The Sicilian Channel crossing takes about two and a half hours by hydrofoil from Trapani, or forty minutes by small plane. The road from the port winds immediately upward into volcanic terrain — black lava rock against green hills, dammusi scattered across the landscape like ancient white punctuation marks. A dammuso is the traditional Pantellerian dwelling: thick lava stone walls, a domed roof designed to collect rainwater, rooms that hold the cool through August heat without assistance. The best ones have been converted into private villas and small boutique properties, and the best of those is Sikelia — a converted monastery of twenty suites, from $654 a night, with an infinity pool that appears to dissolve into the sea and a kitchen that understands the island’s particular combination of Italian and Arab culinary heritage.

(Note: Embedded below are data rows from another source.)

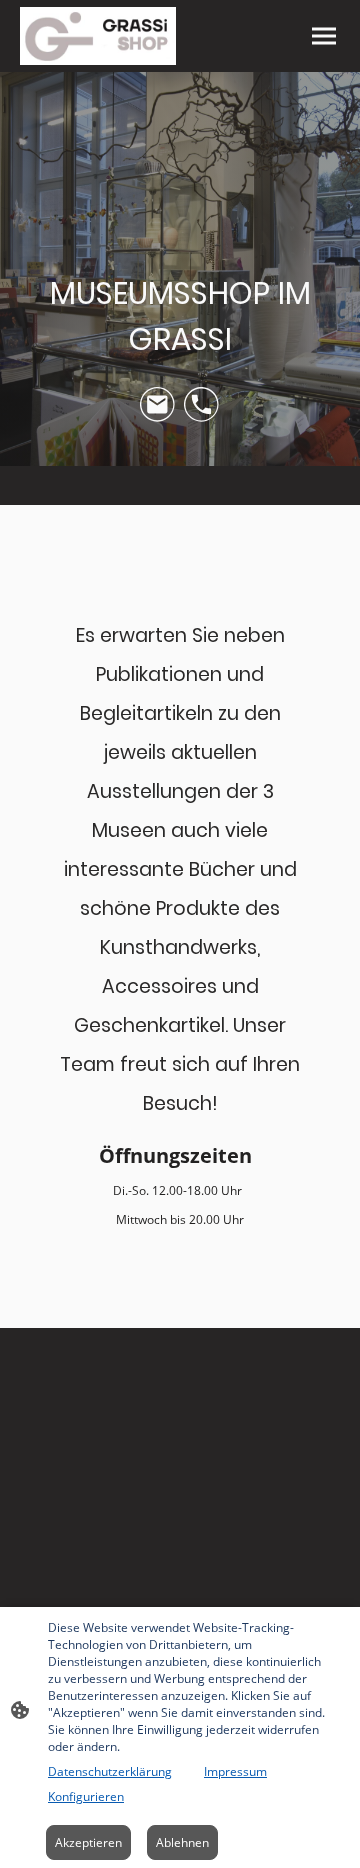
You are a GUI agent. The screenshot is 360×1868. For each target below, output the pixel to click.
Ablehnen (182, 1842)
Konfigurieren (86, 1796)
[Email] (158, 405)
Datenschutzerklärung (110, 1771)
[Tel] (202, 405)
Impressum (235, 1771)
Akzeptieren (88, 1842)
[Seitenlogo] (98, 36)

Sikelia Hotel — Courtesy of Condé Nast TravelerSikelia Hotel Pantelleria — Courtesy of TripAdvisor
The island’s most devoted admirers tend to be Italian, and tend not to discuss it publicly. Giorgio Armani has kept a residence here for years. The surrounding landscape explains why: the Pantellerian garden, or giardino pantesco, is a circular dry-stone enclosure built to protect a single lemon tree from the island’s relentless wind. The effort required to grow something beautiful here — the patience, the deliberateness — is legible in everything the island produces. Its caper is considered the finest in the world. Its Passito di Pantelleria, a golden dessert wine made from the Zibibbo grape grown in those same stone gardens, is one of Italy’s most singular bottles.
Giorgio Armani — Creative Commons / Wikimedia
The truest image of Italian summer on Pantelleria is a seafoam-green Fiat Panda on a one-lane road above the Lago di Venere, a Savoyard playlist running, the sea visible in three directions. The island rewards the man who arrives with full attention and leaves carrying the particular calm of having been somewhere that had no interest in performing for him.

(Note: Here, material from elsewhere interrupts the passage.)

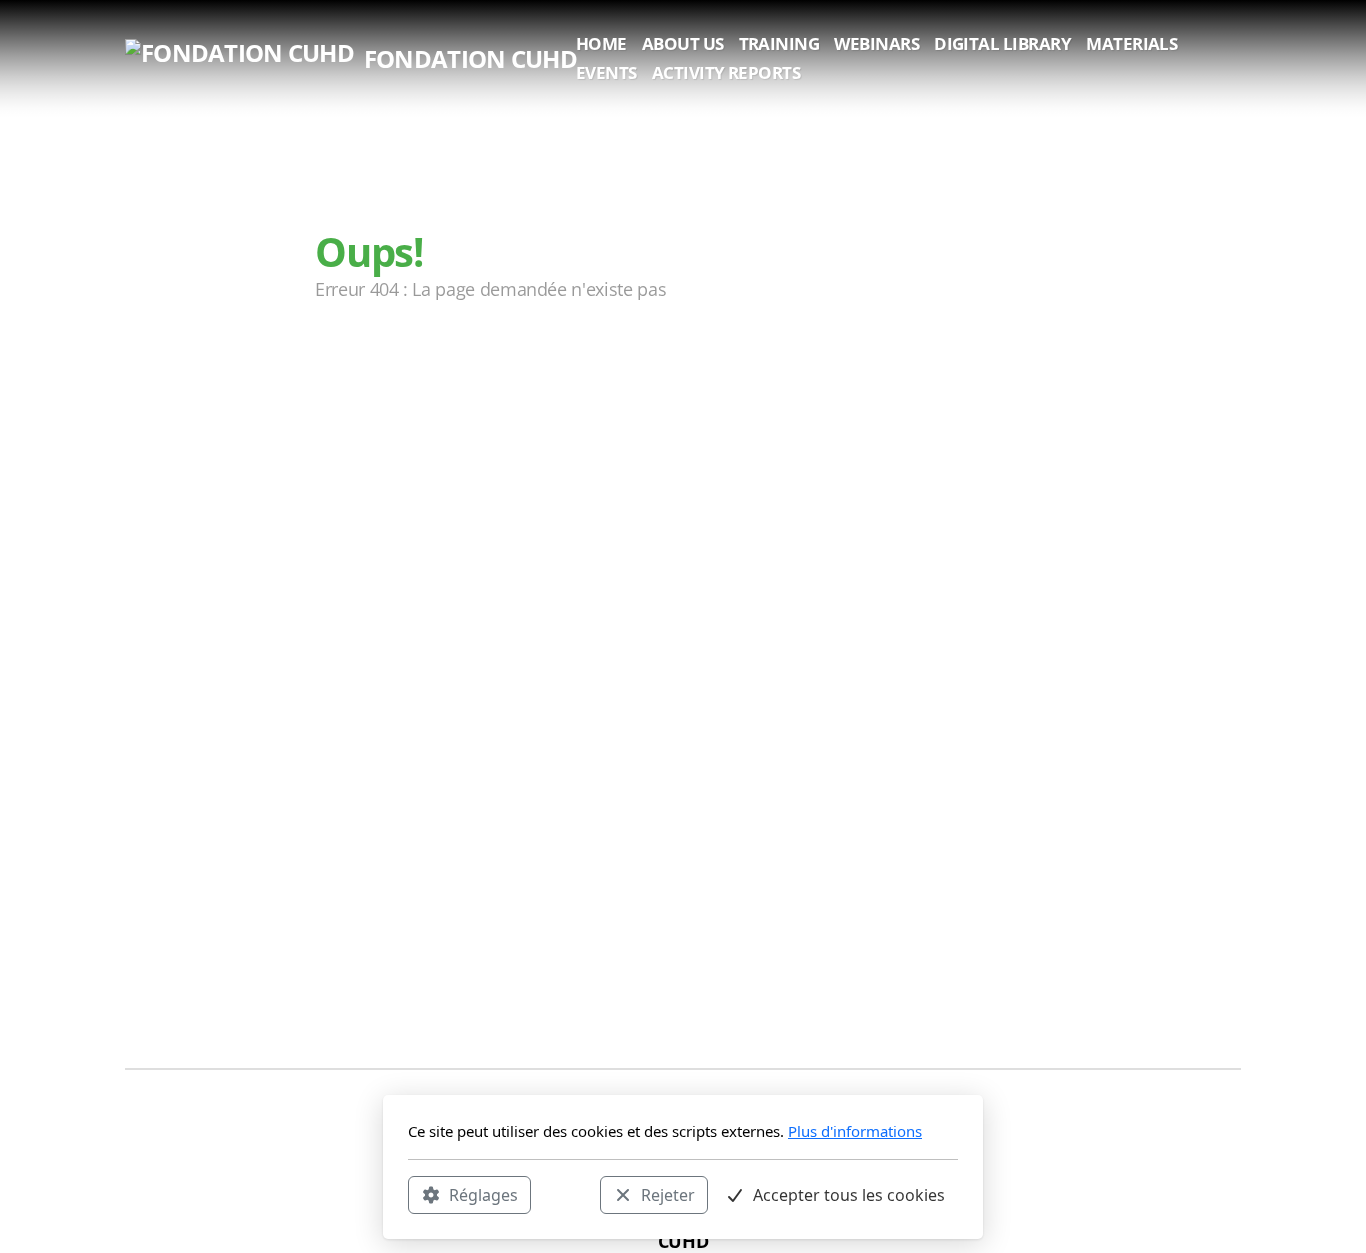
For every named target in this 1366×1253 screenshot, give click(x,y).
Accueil (375, 369)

The ferry from Trapani departs twice daily. In peak season — July and August — the best dammusi are fully committed months in advance, and the population of 7,000 swells with the same quiet, discerning crowd it has always attracted. The shoulder months of May, June, and September offer the island at its most honest: wildflowers across the volcanic hillsides, the sea at its clearest, and the restaurants — which serve pasta with fresh ricotta and mint, braised sea bream in Passito, ravioli filled with the island’s own cheese — without the weight of high season behind them.
The word discovery implies something new. Pantelleria has been here for several thousand years. What changes, occasionally, is who finds it.